Abstract

The agrochemical intermediate, L-2-Chloropropionic acid (L-2-CPA) and D-2-chloropropionic acid (D-CPA), when administered separately by oral gavage to rats, produced extensive cerebellar granule cell necrosis (> 80%) characterised by varying degrees of nuclear condensation and nuclear karyorrhexis. In contrast a few necrotic Purkinje cells (< 5%) were observed. Purkinje cell damage consisted of cytoplasmic and nuclear shrinkage and hyperchromasia. Karyorrhexis was not seen in Purkinje cells. Extensive vacuolation (edema) was present both in the cerebellar granular layer and Purkinje cell layer. Astrogliosis (hypertrophy and hyperplasia) was seen at lesion sites and activity was recognised by positive glial fibrillary acidic protein (GFAP) staining. Proliferative activity of astrocytes at lesion sites was confirmed by positive proliferating cell nuclear antigen (PCNA) immunostaining. Astrogliosis was focused exclusively in the necrotic granule cell layer. A single oral dose of 750 mg/kg of either stereoisomer or three consecutive daily doses of 250mg/kg L-2-CPA. produced the lesion.
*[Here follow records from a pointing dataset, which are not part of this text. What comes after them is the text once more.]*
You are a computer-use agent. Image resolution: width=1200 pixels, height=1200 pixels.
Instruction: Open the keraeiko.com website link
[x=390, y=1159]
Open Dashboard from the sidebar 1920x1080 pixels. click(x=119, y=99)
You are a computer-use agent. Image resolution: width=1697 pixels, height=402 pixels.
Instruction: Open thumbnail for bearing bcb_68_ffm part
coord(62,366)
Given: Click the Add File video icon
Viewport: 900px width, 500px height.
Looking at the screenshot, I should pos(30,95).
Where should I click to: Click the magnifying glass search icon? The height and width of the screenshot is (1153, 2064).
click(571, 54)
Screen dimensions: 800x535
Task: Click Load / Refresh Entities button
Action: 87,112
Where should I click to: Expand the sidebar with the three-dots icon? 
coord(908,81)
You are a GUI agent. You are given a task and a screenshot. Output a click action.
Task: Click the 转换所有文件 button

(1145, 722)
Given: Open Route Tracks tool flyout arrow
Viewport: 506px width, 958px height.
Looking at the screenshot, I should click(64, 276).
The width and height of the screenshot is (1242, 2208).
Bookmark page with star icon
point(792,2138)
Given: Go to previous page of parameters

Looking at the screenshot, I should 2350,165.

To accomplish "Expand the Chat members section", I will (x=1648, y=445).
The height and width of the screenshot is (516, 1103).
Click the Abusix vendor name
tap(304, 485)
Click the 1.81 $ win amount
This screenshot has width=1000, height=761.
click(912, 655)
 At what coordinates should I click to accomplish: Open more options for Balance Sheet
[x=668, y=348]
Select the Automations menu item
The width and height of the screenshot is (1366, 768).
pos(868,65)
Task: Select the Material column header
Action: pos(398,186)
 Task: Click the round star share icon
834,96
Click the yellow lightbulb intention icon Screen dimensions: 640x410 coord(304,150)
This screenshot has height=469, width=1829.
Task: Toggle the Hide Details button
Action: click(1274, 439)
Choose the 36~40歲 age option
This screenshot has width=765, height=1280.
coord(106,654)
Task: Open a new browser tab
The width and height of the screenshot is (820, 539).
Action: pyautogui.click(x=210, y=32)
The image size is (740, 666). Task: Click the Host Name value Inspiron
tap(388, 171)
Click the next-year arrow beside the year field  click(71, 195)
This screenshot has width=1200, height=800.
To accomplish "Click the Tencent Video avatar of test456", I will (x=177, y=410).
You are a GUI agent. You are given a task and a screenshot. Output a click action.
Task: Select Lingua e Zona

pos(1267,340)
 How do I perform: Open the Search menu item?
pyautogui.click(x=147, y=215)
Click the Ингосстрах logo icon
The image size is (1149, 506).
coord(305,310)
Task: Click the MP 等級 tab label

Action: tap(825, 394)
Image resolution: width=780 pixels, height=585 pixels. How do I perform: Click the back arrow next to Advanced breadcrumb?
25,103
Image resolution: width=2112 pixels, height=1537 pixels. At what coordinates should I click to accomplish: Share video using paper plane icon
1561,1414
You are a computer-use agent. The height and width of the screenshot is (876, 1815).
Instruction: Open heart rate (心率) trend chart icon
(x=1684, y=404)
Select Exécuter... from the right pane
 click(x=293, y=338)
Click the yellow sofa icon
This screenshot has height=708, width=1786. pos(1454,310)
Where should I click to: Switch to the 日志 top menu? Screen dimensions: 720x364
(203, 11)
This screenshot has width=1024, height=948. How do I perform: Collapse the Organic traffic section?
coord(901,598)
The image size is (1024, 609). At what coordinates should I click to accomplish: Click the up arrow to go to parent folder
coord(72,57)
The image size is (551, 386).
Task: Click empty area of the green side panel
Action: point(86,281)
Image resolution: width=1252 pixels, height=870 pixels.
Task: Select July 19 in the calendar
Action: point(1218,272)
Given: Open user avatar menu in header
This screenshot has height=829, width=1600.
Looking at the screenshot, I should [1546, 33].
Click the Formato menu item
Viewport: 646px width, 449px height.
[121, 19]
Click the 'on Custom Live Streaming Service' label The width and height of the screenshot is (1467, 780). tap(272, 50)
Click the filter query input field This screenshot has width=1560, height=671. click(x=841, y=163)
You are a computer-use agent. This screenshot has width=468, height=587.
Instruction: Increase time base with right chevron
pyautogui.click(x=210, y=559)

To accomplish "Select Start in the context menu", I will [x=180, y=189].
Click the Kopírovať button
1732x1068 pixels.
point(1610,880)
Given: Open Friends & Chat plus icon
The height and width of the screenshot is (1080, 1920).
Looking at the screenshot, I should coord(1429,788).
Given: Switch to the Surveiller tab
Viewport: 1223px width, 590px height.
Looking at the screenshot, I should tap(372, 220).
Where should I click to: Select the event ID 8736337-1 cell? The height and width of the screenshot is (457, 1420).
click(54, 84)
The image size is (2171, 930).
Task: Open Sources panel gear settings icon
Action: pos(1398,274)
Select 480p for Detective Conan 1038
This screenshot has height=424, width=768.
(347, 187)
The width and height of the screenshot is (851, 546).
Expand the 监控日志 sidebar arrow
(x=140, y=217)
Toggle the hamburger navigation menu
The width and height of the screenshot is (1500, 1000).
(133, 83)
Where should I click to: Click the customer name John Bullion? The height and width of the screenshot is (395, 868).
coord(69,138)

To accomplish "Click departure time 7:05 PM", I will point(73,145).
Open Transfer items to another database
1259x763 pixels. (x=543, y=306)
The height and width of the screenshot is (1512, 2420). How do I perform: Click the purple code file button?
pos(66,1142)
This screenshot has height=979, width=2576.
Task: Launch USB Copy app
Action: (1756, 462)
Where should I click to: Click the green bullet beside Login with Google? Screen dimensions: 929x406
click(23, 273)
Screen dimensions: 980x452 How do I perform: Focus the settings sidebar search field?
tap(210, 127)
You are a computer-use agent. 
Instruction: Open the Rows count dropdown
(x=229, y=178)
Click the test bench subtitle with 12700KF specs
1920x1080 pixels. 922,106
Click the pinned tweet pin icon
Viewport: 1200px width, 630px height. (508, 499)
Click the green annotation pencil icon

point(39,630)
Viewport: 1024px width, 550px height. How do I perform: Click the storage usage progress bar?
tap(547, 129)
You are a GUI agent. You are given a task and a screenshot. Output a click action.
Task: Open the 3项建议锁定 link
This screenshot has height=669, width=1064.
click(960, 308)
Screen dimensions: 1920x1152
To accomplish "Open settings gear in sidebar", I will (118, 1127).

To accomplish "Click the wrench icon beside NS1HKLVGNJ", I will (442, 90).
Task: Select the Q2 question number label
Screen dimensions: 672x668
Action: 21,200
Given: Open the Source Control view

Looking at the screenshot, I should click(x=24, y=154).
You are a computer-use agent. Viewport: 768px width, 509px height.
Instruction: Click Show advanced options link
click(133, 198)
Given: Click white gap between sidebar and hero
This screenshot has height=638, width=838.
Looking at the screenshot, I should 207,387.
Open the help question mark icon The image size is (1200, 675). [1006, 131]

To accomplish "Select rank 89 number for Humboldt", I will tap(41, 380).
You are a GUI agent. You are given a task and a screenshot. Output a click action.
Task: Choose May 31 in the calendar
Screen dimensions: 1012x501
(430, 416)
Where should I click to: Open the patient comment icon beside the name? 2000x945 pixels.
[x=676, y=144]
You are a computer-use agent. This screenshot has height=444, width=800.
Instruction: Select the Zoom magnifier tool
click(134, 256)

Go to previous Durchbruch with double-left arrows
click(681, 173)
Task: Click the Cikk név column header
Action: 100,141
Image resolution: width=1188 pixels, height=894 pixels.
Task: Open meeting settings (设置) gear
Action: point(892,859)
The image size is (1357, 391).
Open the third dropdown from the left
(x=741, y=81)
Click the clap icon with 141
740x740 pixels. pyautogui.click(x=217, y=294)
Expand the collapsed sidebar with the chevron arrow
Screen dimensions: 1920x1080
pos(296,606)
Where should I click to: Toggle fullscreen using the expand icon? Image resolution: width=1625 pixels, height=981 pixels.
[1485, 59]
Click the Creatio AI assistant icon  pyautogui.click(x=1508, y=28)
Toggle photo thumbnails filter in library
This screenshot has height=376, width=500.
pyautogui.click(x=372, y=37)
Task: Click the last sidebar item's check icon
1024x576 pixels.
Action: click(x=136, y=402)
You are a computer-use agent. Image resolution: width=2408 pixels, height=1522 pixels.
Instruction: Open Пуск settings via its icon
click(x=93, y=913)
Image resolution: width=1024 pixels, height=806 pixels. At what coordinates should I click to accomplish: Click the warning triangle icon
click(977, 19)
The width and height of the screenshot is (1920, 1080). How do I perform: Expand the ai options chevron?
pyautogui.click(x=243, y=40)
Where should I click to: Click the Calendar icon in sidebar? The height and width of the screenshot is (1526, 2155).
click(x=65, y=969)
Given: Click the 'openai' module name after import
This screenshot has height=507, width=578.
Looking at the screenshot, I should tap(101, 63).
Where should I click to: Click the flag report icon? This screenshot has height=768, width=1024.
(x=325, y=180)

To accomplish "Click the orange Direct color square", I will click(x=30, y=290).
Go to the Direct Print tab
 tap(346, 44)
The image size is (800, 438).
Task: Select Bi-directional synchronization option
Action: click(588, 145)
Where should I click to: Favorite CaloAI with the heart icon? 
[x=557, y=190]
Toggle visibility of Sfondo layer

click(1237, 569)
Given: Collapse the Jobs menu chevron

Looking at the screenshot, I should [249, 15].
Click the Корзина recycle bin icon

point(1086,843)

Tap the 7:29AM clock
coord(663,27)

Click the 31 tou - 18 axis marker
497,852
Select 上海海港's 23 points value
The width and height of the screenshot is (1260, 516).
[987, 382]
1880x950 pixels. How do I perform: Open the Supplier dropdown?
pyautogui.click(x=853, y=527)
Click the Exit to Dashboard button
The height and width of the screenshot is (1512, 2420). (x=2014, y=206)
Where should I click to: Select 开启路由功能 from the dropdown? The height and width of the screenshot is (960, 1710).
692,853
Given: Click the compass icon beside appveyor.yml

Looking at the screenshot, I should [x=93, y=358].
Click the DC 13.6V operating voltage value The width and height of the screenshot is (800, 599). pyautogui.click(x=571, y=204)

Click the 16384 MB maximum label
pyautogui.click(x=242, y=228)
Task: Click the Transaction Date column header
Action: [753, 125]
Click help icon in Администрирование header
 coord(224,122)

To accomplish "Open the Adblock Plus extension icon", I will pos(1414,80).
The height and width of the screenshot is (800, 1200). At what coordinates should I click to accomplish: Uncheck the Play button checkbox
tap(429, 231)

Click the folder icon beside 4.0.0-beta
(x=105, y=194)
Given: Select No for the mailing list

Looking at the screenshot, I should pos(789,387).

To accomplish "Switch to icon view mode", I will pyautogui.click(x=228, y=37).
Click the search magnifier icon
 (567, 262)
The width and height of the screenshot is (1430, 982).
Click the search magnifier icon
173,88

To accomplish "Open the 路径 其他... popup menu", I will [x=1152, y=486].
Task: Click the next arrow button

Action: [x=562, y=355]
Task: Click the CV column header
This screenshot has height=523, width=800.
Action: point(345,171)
Cerebellar water content increased with time in parallel with the edematous response noted by neuropathological examination. The earliest onset of the lesion was observed at 36 hours appearing more extensive at 48 and 72 hours post-dosing. No other major neuropathological changes were detected in the brain, spinal cord, spinal ganglia, Gasserian ganglia, peripheral nerves and voluntary muscle following L-2-CPA administration. In conclusion, both stereoisomers of CPA were found to be selective neurotoxicants of the rat central nervous system.